Tencent's latest AI model is showing early signs of developer traction, a key metric in a market dominated by API-driven network effects.
Tencent’s new Hy3 preview model became the most-used large language model by daily API calls on the global OpenRouter marketplace on April 29, a significant show of developer interest just six days after its release. The surge in usage suggests Tencent’s revamped AI strategy is gaining traction in a fiercely competitive market, challenging both domestic rivals and established global players.
"Hy3 preview is the first step in rebuilding the Hunyuan large model," Yao Shuyu, head of Tencent's AI division, said in a previous statement. "We hope this open-source release and feedback will help improve the utility of the official Hy3 version."
The 295-billion-parameter model, which was released on April 23, shot to the top of the daily rankings on a platform that lists over 300 different models. For the full week, Hy3 preview ranked sixth, while Moonshot AI’s Kimi K2.6 held the top spot, according to data from OpenRouter. This highlights both the model's immediate appeal and the intense competition it faces.

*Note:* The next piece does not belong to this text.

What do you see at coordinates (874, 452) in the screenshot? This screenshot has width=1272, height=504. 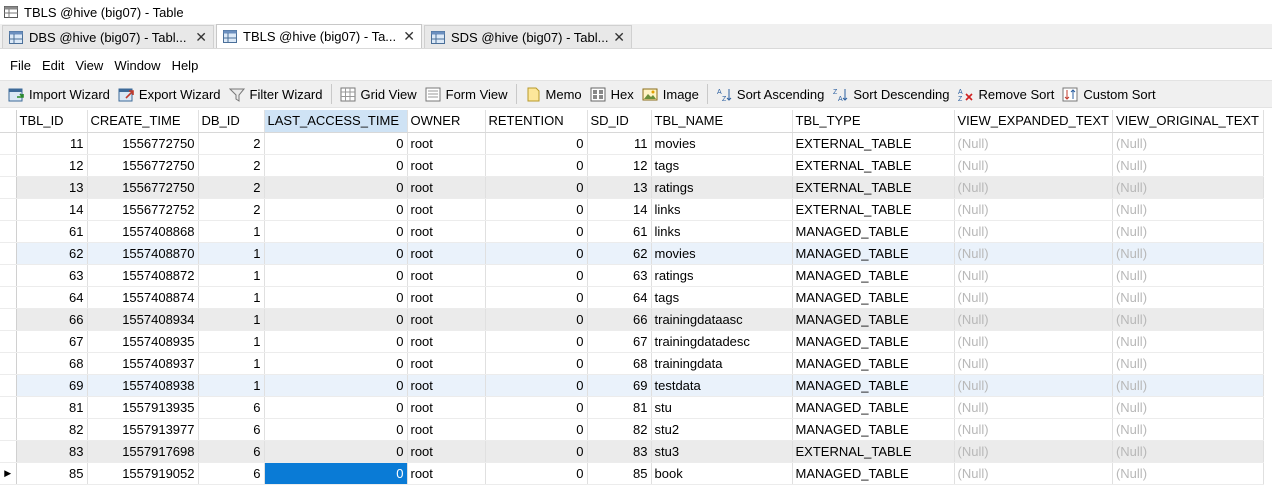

This rapid adoption is a key data point for investors watching Tencent (0700.HK) and provides an early validation of Beijing's push for "AI sovereignty." It demonstrates a potential path for Chinese tech giants to build a global developer base and monetize AI without selling assets to Western firms, a route recently blocked by regulators in the failed Meta-Manus acquisition.
A New Strategy Takes Hold
The success of Hy3 preview is the first major test of Tencent's emerging "double-track" AI strategy: open-sourcing its most powerful models to attract a global developer community while simultaneously launching its own consumer-facing AI products overseas, such as the recently released QClaw agent. This approach aims to keep core intellectual property and ownership within China while still competing on the global stage.
This strategy stands in sharp contrast to the path taken by some other Chinese AI startups that have sought acquisition by U.S. tech giants. The recent regulatory block of Meta's $2 billion acquisition of Chinese AI agent startup Manus signals that Beijing is now drawing hard lines around the application layer of AI, not just the underlying hardware. For Tencent, building a strong, independent ecosystem around its own models is becoming a strategic necessity.

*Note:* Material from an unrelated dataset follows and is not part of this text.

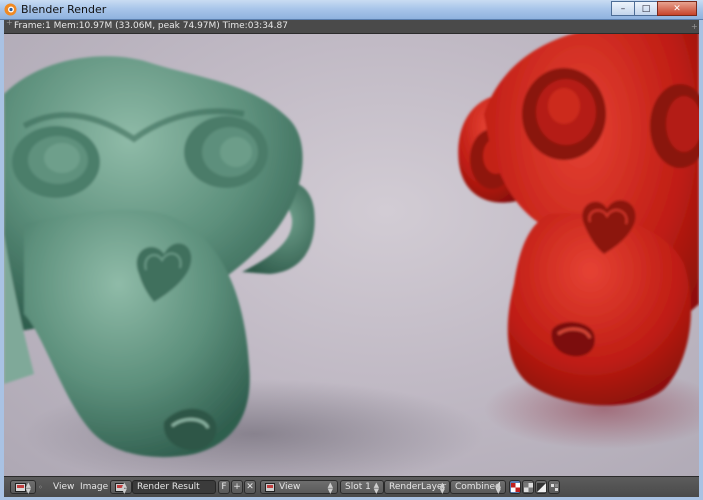 The width and height of the screenshot is (703, 500). What do you see at coordinates (701, 260) in the screenshot?
I see `window-border-right` at bounding box center [701, 260].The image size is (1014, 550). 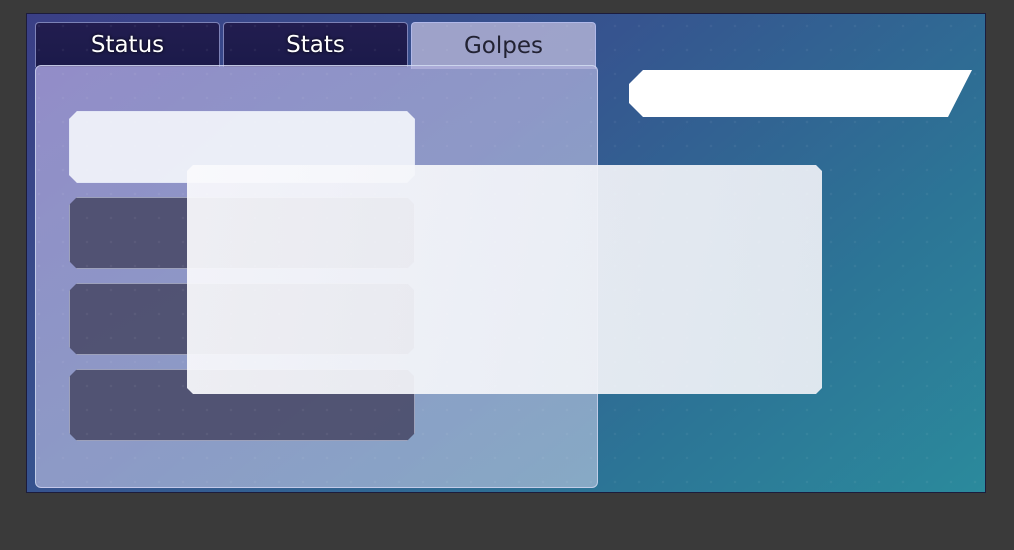 I want to click on tab-stats: Stats, so click(x=316, y=44).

Crowded Field, Rapid Cadence
Tencent's release of Hy3 preview coincided almost exactly with the launch of V4 from rival Chinese lab DeepSeek, indicating that the nation's top AI firms are now competing on release cadence, not just raw capability. Both models are vying for the attention of developers in a market still largely defined by frontier models from U.S. labs like OpenAI's new GPT-5.5 and offerings from Anthropic.
While a single day's ranking is not a definitive measure of long-term success, the strong initial showing on a neutral, global platform like OpenRouter is a bullish signal. It shows that Tencent's focus on improving coding, agentic capabilities, and instruction following is resonating with the developers who ultimately decide which models gain network effects. The company is now using the model to power its own internal products, including Yuanbao and CodeBuddy, and offering it on its cloud platform.
This article is for informational purposes only and does not constitute investment advice.